One of our core investment strengths is determining whether a new mining project is likely to be permitted, constructed, and commissioned at or near plan. Thorough due diligence in that determination requires a project/mine site visit.

What I look for during a site visit
Unlike factories, mines are products of nature. Each mine will differ from another in many of the following: social issues, climate, altitude, environmental sensitivity, geology, mining method, metallurgy and, of course, management.

Social Issues
Social issues can be significant especially in the developing world. A site visit can often be the best way to get a good sense of these issues and how they are being handled. Below are two of my experiences:

      1) Riding in a bus on the way from the airport to a large Peruvian gold mine I was taken by how close numerous mine supply trucks came to the sidewalks and homes of villages. Community relations later became a material problem for this operation. A dedicated road was eventually built but material damage was probably already done.

      2) I once visited a new mine in Bolivia part-owned by a US company. We had lunch with the leaders of the local mining cooperative which was also a part-owner of the mine. Bolivian politics, then as now, was not conducive to foreign mining investment. However, when one cooperative leader said that he would protect the US Company with his life, we realized political risk was mitigated! The company went on to operate in Bolivia for a decade.

Climate and altitude
Trying to get your breath at 4,000 meters of altitude in the Peruvian or Chilean Andes makes one appreciate some of the challenges of altitude. Similarly, visiting a Zambian copper mine during rainy season can make one appreciate just how tough open pit mining can be in monsoon rain.

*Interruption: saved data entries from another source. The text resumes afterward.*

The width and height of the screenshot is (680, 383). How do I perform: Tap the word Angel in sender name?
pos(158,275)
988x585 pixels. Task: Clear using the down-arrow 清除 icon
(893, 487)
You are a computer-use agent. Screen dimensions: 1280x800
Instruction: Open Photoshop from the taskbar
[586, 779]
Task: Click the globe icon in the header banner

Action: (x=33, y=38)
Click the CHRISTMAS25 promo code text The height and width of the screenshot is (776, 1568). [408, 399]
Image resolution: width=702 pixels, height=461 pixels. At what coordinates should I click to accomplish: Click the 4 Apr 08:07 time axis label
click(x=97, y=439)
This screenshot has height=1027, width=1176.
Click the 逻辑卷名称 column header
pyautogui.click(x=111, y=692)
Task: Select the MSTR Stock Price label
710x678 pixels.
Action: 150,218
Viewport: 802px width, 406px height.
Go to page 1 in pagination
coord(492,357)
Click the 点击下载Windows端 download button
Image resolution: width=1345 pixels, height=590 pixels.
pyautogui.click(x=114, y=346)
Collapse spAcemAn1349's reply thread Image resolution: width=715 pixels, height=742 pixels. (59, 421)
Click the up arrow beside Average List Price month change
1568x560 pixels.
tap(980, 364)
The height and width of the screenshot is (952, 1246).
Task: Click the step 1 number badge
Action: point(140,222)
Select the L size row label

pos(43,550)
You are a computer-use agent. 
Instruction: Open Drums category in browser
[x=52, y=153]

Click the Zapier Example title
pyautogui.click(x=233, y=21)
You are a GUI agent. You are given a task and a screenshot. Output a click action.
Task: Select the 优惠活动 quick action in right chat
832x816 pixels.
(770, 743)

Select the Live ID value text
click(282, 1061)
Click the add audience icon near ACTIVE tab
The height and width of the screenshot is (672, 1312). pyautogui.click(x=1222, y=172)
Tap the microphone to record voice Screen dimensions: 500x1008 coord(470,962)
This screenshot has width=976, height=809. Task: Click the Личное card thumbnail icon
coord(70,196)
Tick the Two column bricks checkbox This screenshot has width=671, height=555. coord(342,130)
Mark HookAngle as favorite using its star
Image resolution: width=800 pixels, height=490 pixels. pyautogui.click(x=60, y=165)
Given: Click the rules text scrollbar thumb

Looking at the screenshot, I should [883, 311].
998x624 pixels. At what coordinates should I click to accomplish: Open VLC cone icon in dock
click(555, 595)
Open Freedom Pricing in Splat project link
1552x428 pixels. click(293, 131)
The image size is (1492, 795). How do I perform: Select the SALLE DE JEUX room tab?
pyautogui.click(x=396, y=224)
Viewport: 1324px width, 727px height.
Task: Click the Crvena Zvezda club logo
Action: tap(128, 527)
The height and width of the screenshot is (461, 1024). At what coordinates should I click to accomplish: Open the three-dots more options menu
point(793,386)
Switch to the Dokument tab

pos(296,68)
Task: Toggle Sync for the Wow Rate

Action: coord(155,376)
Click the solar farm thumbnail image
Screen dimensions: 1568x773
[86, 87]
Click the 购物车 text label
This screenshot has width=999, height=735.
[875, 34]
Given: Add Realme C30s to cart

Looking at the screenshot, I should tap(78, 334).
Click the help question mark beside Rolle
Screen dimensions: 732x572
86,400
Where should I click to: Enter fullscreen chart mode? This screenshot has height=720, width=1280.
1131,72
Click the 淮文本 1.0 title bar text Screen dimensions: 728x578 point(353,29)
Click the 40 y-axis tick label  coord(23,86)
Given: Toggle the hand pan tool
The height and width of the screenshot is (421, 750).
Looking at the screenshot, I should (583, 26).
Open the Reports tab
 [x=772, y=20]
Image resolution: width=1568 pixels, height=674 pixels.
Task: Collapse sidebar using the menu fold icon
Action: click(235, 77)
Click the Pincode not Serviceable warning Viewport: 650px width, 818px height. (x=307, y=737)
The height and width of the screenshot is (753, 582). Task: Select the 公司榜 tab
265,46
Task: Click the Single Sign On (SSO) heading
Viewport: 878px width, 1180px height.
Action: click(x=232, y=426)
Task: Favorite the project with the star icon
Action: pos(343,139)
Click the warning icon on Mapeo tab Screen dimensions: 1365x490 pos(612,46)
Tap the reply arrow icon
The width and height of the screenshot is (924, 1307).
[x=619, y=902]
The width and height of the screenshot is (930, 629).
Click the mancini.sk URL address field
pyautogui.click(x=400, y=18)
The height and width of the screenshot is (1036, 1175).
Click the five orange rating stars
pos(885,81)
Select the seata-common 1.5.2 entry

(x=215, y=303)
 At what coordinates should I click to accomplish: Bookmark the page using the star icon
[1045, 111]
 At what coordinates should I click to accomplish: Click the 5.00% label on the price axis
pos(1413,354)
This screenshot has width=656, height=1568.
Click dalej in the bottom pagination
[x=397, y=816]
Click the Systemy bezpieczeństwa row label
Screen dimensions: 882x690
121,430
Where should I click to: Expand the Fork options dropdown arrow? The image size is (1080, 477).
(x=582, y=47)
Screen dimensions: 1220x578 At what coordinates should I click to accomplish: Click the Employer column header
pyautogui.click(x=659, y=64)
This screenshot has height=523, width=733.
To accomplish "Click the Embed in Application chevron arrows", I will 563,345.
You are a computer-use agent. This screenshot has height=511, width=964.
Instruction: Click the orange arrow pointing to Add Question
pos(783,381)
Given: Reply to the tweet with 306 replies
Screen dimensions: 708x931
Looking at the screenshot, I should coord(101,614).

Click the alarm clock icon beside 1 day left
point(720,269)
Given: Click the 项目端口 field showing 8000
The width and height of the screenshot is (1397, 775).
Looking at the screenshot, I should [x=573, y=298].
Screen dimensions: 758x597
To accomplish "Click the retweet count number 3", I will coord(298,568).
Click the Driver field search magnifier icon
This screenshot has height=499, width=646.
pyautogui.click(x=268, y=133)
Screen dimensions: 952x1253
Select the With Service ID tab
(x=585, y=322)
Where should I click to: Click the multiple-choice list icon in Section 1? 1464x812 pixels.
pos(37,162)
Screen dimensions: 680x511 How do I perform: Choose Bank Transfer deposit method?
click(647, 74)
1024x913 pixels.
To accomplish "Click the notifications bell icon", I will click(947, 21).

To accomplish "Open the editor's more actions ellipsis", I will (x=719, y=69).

Company reports are unlikely to help one get a sense of environmental and permitting risks. Many years ago, we went on a trip to Montana to visit the proposed site of an open pit gold mining project near a river made famous by a movie. Driving along and looking at the beauty of the valley and the fishing signs at road stops along the river was enough to convince me that the project should not be permitted. It never was.

It is important in site visits to get management to take you to areas that are not on the beaten path. Seeing nearby waterways and the tailings dam (the dammed area where process waste is stored) is critical. We have recently come back from a mine site visit in the Western United States where our primary focus was to analyze the impact of the proposed mine on the local waterways.

A lot of due diligence on geology will come from company reports. However, getting a sense of the regional geology is usually best done on site. There you can inspect drilled rock (“core”) samples of the ore as well as the ore in the mine itself.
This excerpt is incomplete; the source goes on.